Di tutto il capitalismo fa merce, annichilendo le proprietà più genuine di ogni persona, di ogni essere senziente, di tutto quello che può essere asservito alla trasformazione per fini commerciali, ricavando dallo sfruttamento dell’essere umano sull’essere umano, di questo sugli animali e la natura (considerati alla mercé della straordinarietà dell’intelligenza “superiore” nostra), le fonti primarie per avviare il processo di accumulazione del capitale e alimentare la forbice delle diseguaglianze.
Ma Confindustria ogni tanto faccia almeno finta di ricordarselo, visto che lo sa: i lavoratori tutto fanno, tutto possono distruggere, perché la contraddizione del sistema delle merci e dei profitti è irrisolvibile.

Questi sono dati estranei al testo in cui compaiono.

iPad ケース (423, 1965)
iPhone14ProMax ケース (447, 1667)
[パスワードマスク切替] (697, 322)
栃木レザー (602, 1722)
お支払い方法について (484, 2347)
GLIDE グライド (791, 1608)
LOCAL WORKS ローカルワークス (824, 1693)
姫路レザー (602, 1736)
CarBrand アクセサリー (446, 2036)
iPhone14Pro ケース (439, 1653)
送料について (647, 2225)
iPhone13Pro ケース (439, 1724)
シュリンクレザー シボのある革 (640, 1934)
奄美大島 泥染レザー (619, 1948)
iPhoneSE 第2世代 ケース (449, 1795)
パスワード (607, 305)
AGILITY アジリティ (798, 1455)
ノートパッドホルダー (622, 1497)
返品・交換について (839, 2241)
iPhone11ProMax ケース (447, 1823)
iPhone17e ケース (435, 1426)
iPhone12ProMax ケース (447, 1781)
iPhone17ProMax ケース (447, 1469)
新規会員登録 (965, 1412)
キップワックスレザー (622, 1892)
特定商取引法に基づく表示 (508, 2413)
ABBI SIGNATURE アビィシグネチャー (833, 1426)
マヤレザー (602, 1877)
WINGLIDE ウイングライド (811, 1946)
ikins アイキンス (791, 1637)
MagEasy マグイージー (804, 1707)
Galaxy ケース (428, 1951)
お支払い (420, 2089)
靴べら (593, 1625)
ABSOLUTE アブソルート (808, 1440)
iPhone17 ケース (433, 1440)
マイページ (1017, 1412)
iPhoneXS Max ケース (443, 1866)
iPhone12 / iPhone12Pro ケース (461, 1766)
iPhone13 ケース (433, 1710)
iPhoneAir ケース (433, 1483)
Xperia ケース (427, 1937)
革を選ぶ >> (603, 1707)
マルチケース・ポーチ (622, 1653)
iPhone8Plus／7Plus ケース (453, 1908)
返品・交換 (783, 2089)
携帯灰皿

Mai potrà garantire a tutte e tutti una vita libera, dignitosa ed eguale e al contempo continuare ad arricchire poche centinaia di migliaia di persone al mondo… Prima o poi, la resa dei conti (è proprio il caso di dirlo), arriverà. Non è una minaccia, è una sorta di determinismo storico che obbedisce alle leggi “anarchiche” del mercato. La fine del capitalismo sarà inevitabile e sarà “naturale” se toccherà proprio alla natura (come la pandemia ha dimostrato) agire per proteggersi dalla distruzione del mondo da parte dell’uomo per meri fini privati, prescindendo da tutto il resto.
Se invece la lotta di classe riprenderà il suo corso, allora forse le generazioni future potranno sperare di veder preservata la vita sul pianeta insieme all’esistenza della specie umana. Non ci sono alternative: senza la fine del capitalismo c’è sempre e soltanto la barbarie. Guardatevi attorno e la vedrete. Ogni giorno.